→ What is being asked: Among the entries, which lines carry the string "agent"? Copy each of them.

→ Study material:
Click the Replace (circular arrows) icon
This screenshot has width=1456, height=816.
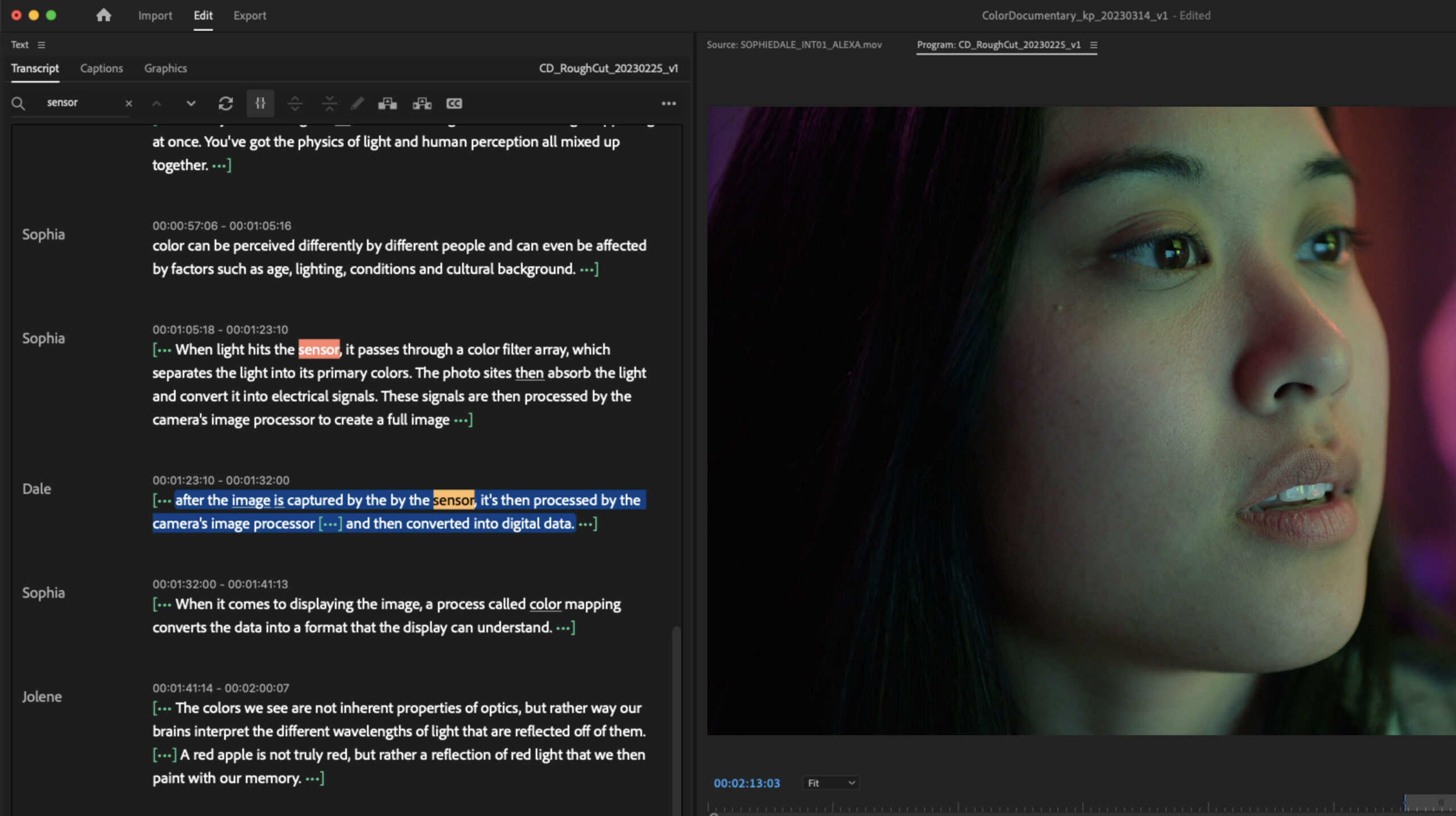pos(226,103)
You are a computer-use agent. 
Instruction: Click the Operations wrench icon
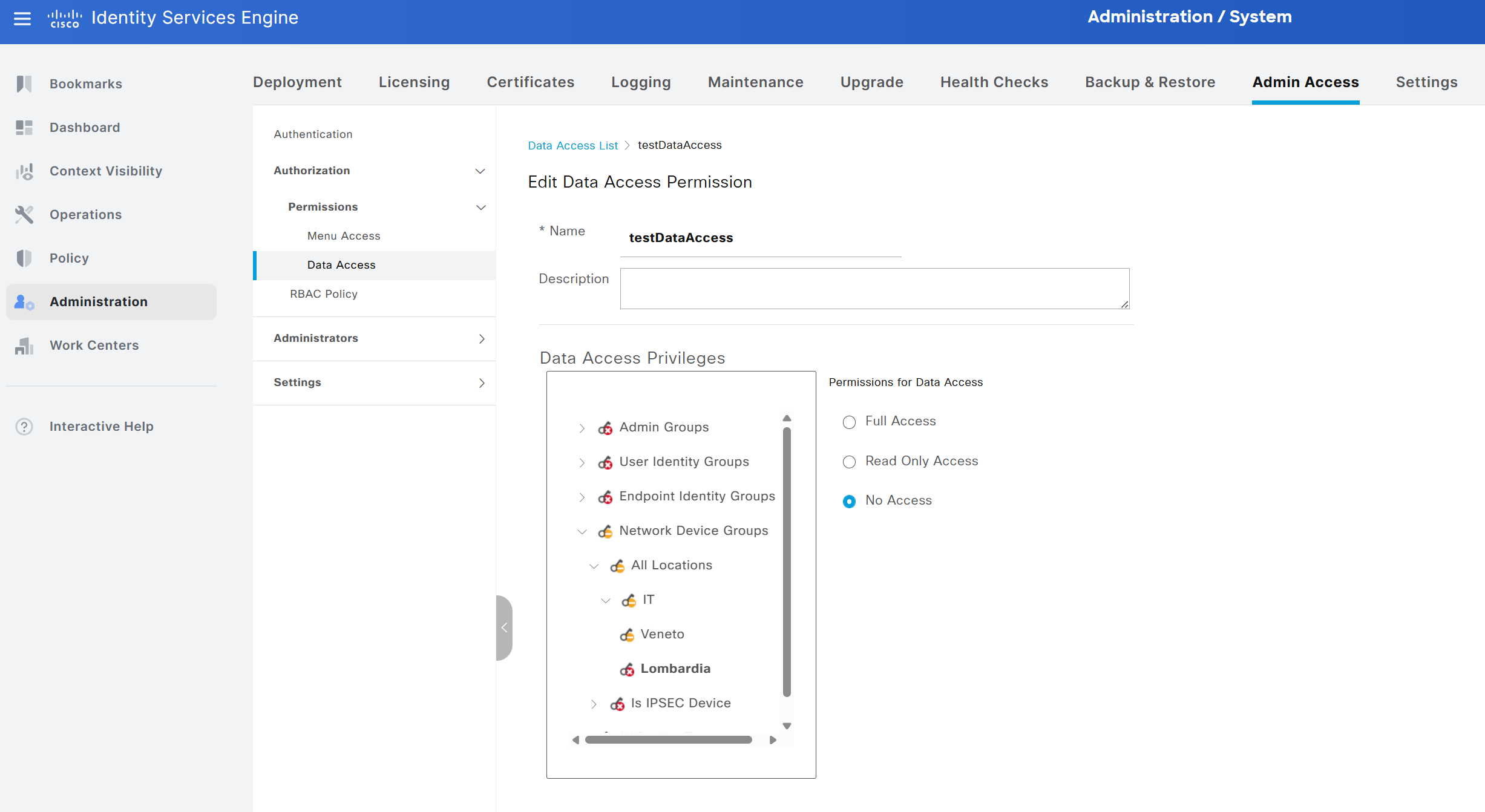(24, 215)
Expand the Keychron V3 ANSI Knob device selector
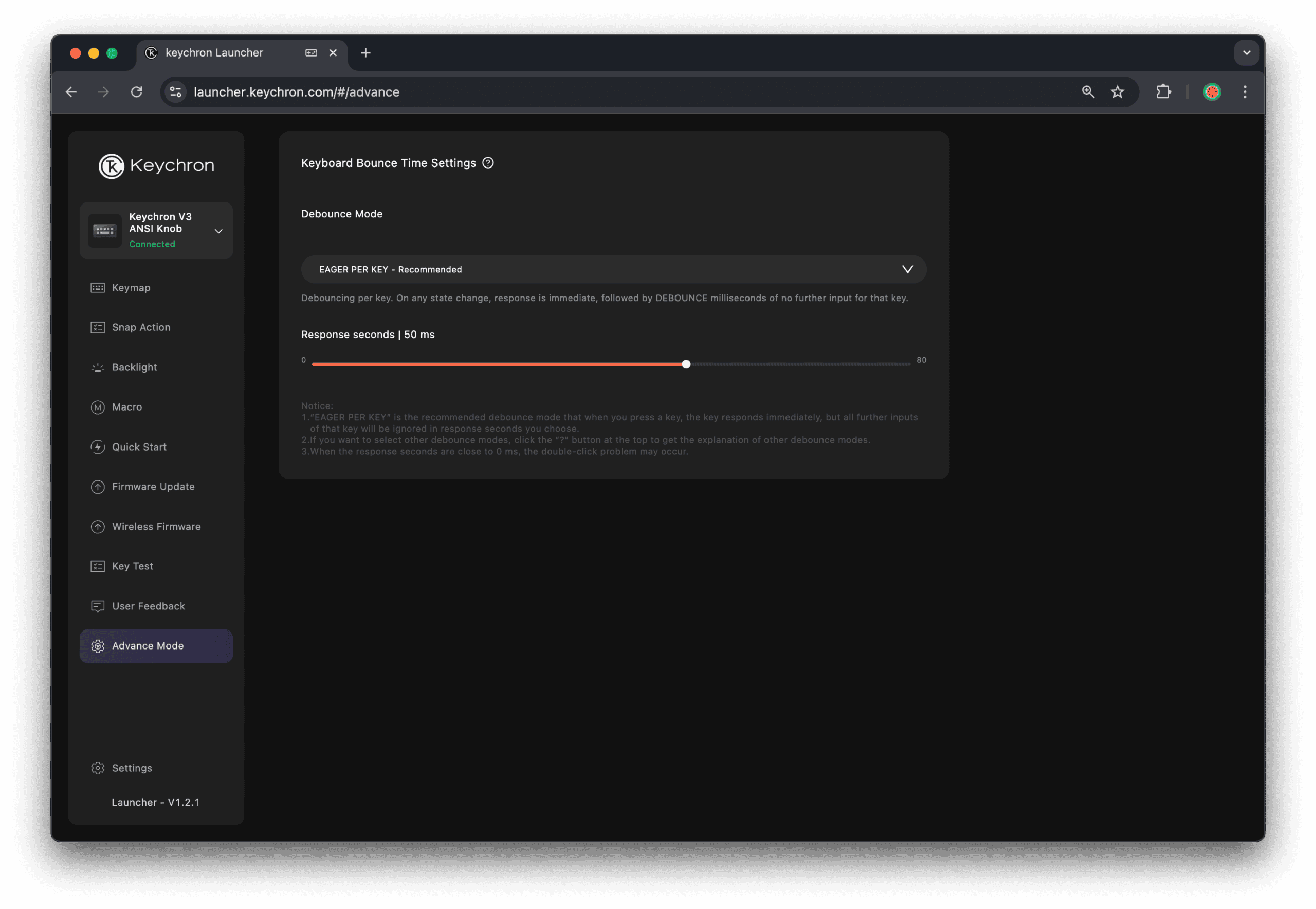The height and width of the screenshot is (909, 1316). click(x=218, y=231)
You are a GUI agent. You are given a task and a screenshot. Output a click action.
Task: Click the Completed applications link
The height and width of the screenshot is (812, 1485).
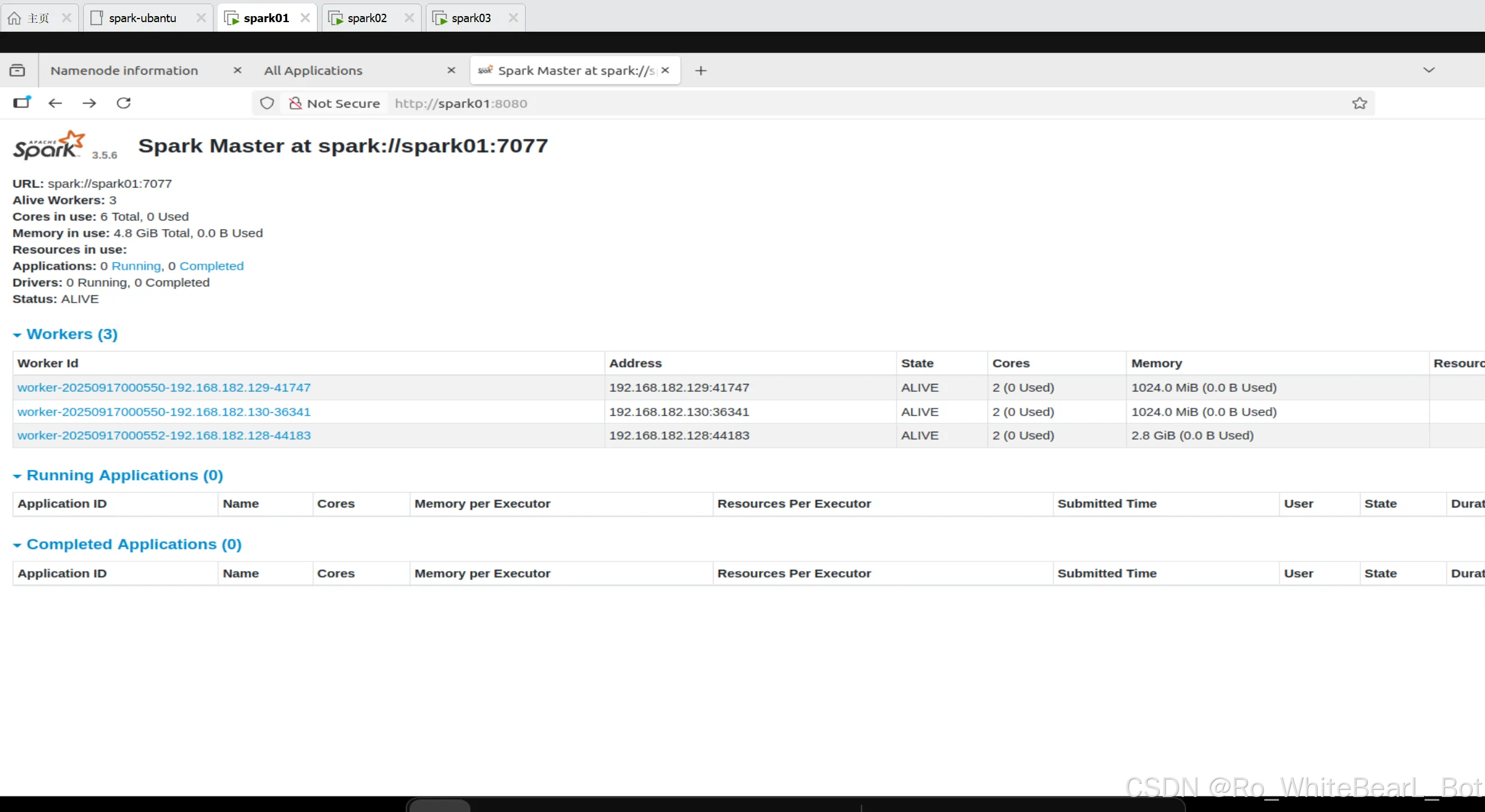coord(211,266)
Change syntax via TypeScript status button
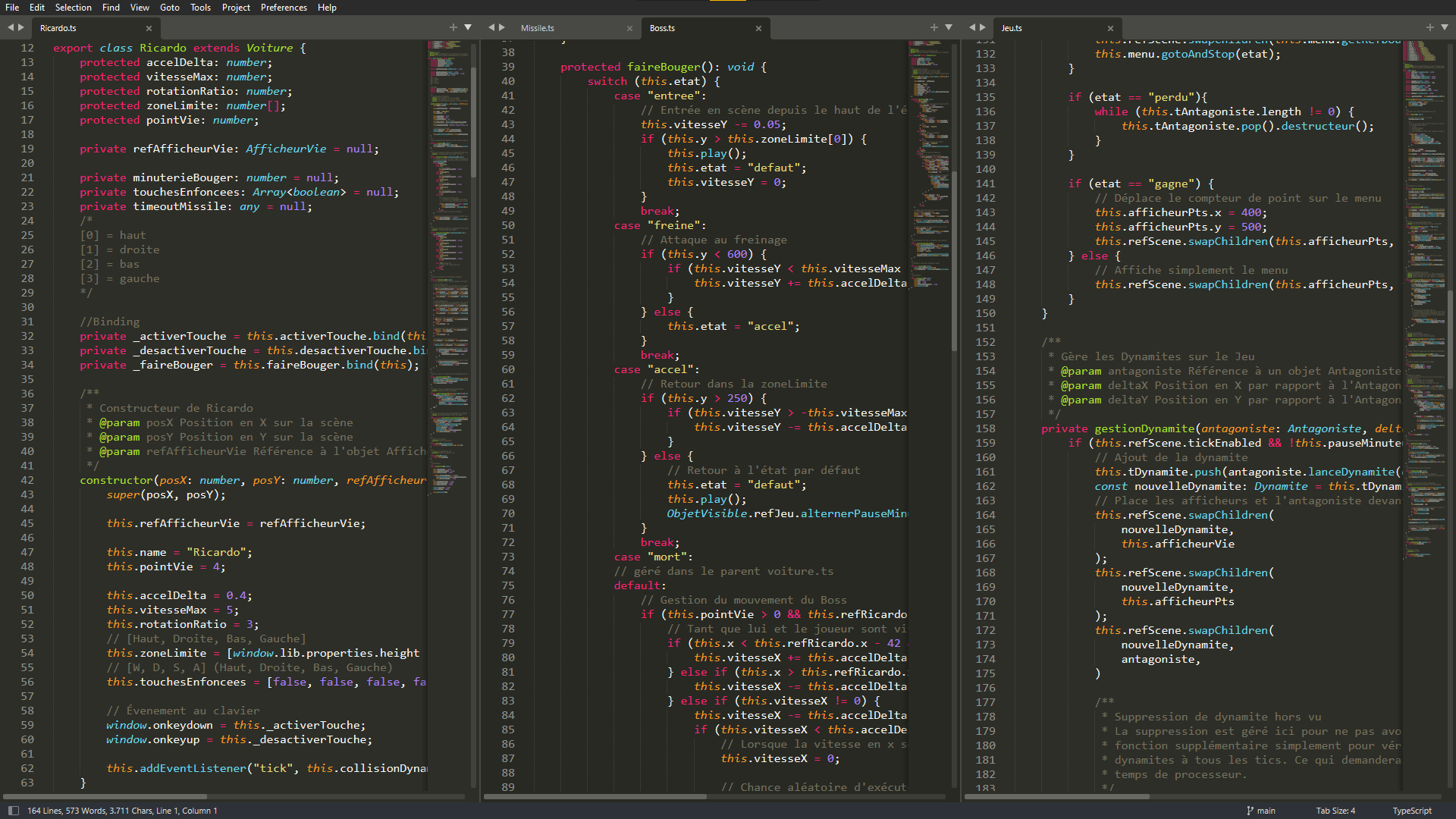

→ Task response:
You are a computer-use agent. 
You are a GUI agent. You are given a task and a screenshot. Output a click action.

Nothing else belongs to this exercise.